Het gaat Schurink vooral om de mensen zelf in de organisatie en niet de regels. Een hoopvolle constatering, want al die regels nemen vaak de plaats in van onderling vertrouwen en staan soepele samenwerking en mission command in de weg. Veel militairen ergeren zich vooral aan de ver doorgevoerde wet- en regelgeving in vredestijd, zoals Arbowetgeving, werk- en rusttijdenbesluit, waardoor er niet meer op realistische wijze voor hoofdtaak 1 kan worden geoefend.
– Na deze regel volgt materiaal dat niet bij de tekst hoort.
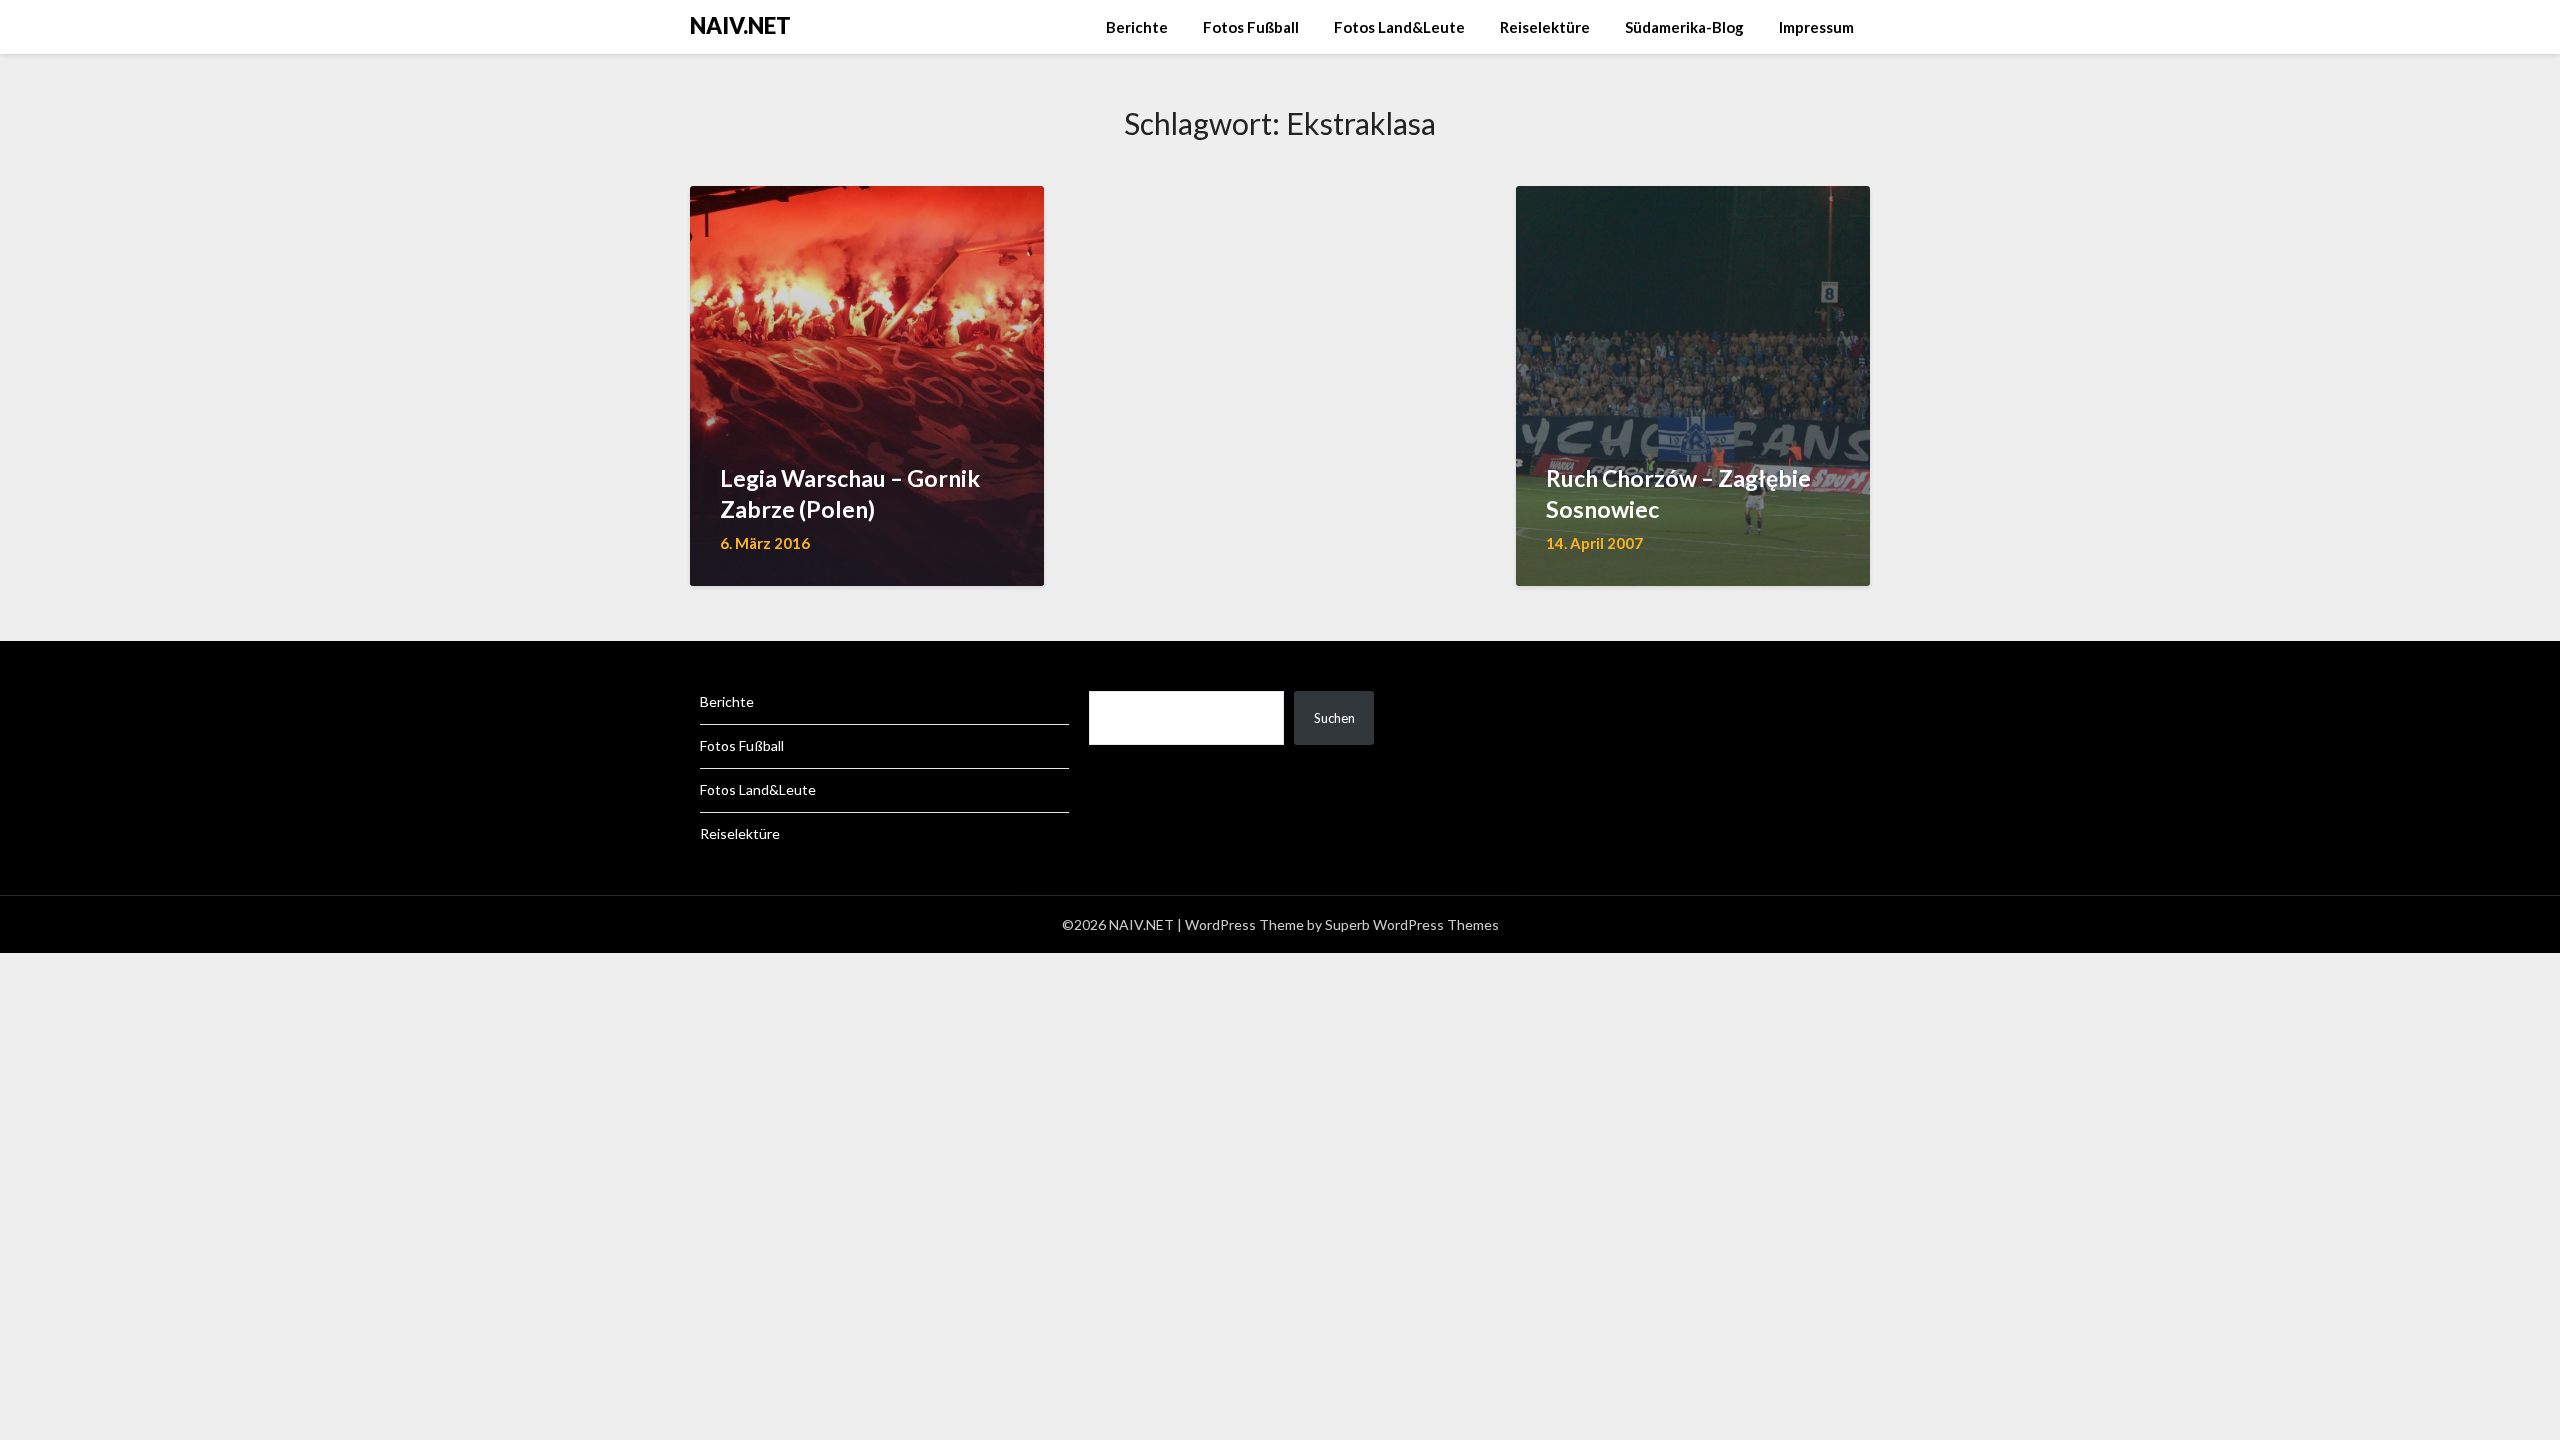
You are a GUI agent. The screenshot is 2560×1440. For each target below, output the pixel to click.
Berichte (1137, 27)
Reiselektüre (1545, 27)
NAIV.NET (740, 25)
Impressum (1816, 27)
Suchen (1334, 718)
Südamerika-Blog (1684, 27)
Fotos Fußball (1251, 27)
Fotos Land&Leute (1399, 27)
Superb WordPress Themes (1412, 924)
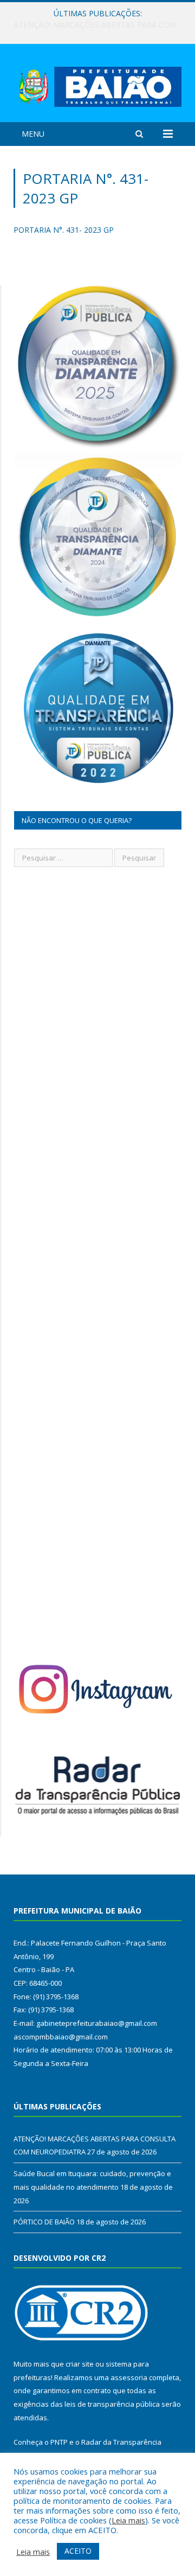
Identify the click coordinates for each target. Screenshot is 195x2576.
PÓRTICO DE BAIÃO (44, 2222)
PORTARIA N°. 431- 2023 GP (64, 230)
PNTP (59, 2442)
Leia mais (128, 2520)
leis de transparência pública (112, 2404)
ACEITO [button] (78, 2551)
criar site (80, 2364)
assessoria (128, 2377)
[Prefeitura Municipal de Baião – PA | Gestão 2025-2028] (97, 84)
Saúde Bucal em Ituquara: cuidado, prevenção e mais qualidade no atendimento (100, 25)
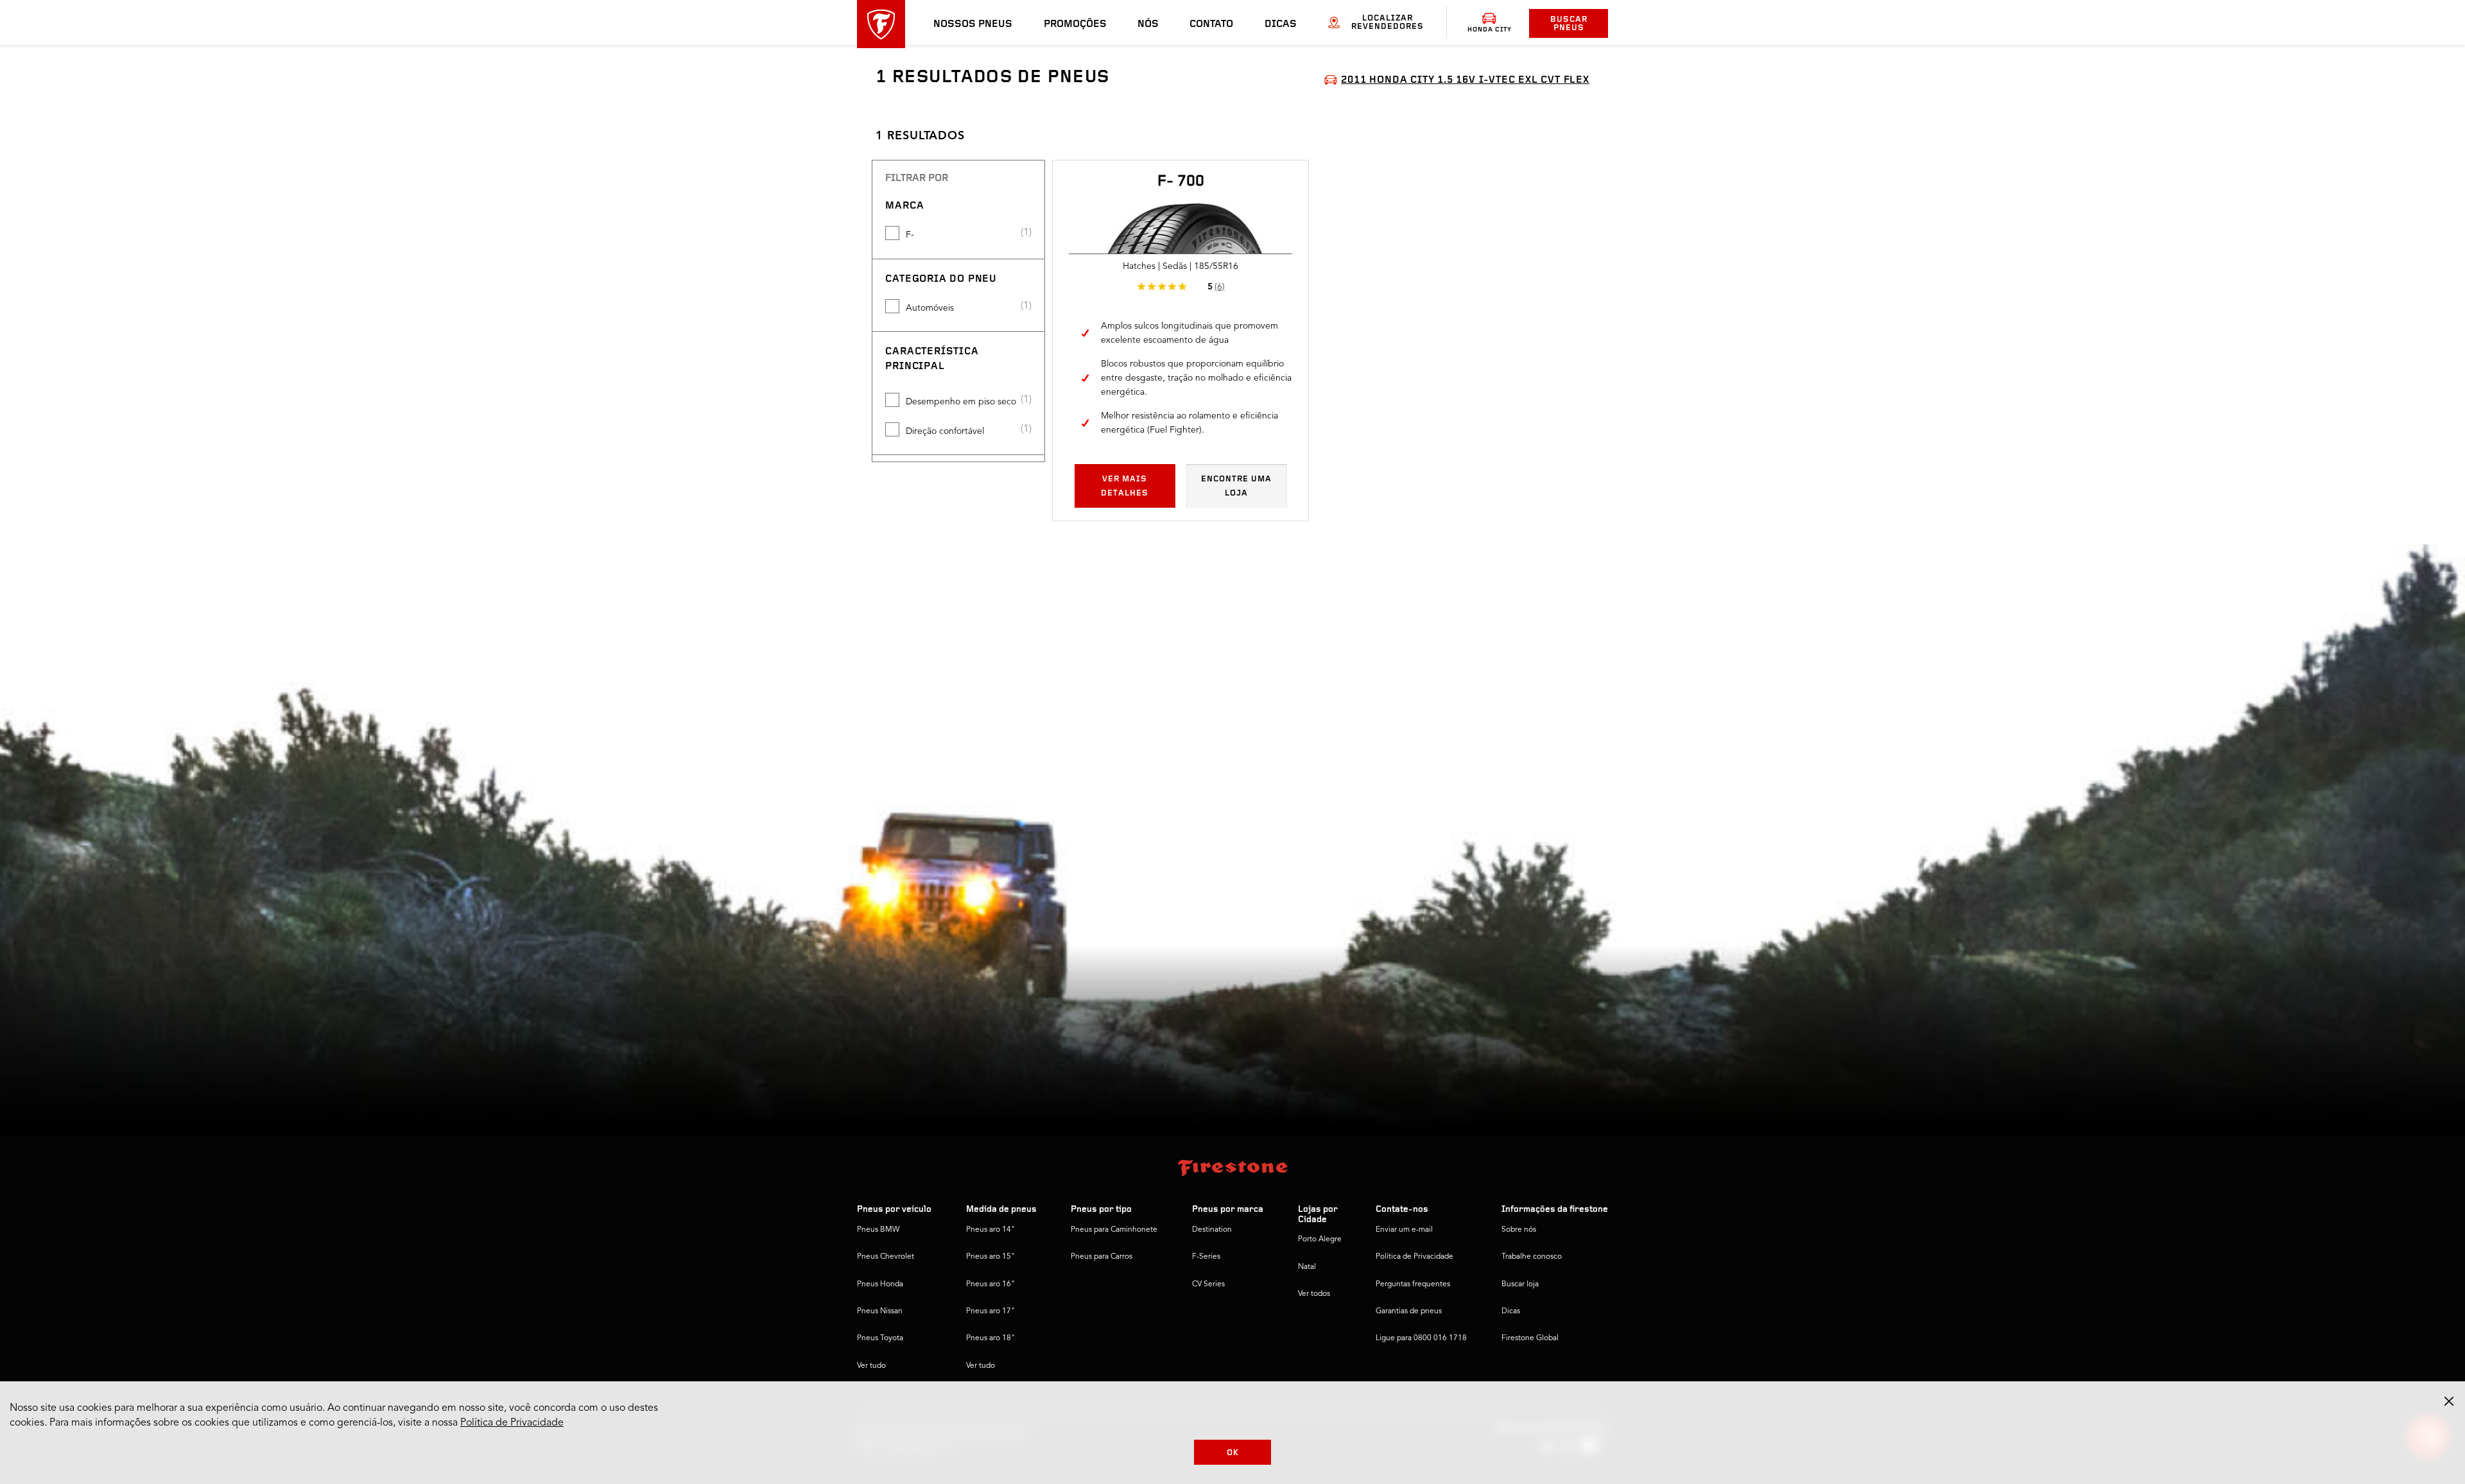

Deze ‘over-juridificering’, want zo mag je het wel noemen, leidt tot angst en bemoeizucht van bovenaf, want… o wee, als je de regels niet naleeft!

In 2021 pleitte George Dimitriu in de Militaire Spectator al voor een krijgsmacht die gebaseerd is op vertrouwen in plaats van één waarin regels en controle de boventoon voeren.[1] De nieuwe Defensienota biedt de mogelijkheid een goed fundament te leggen voor een krijgsmacht waarin ruimte is voor mission command en die oefeningen kan houden waarbij een oorlogssituatie beter kan worden nagebootst zonder verstikkende regels. Immers, je kunt nog zulke ‘peppy’ spulletjes hebben en over goed en voldoende personeel beschikken, maar als de aansturing vervolgens zeer krampachtig is… Tja, dan heb je nog steeds niets. Dus weg met die regelknechterij!

 

[1] George Dimitriu, ‘De moderne leider heeft buikpijn. Kiezen tussen angst en vertrouwen’, Militaire Spectator 190 (2021) (7/8) 370-379.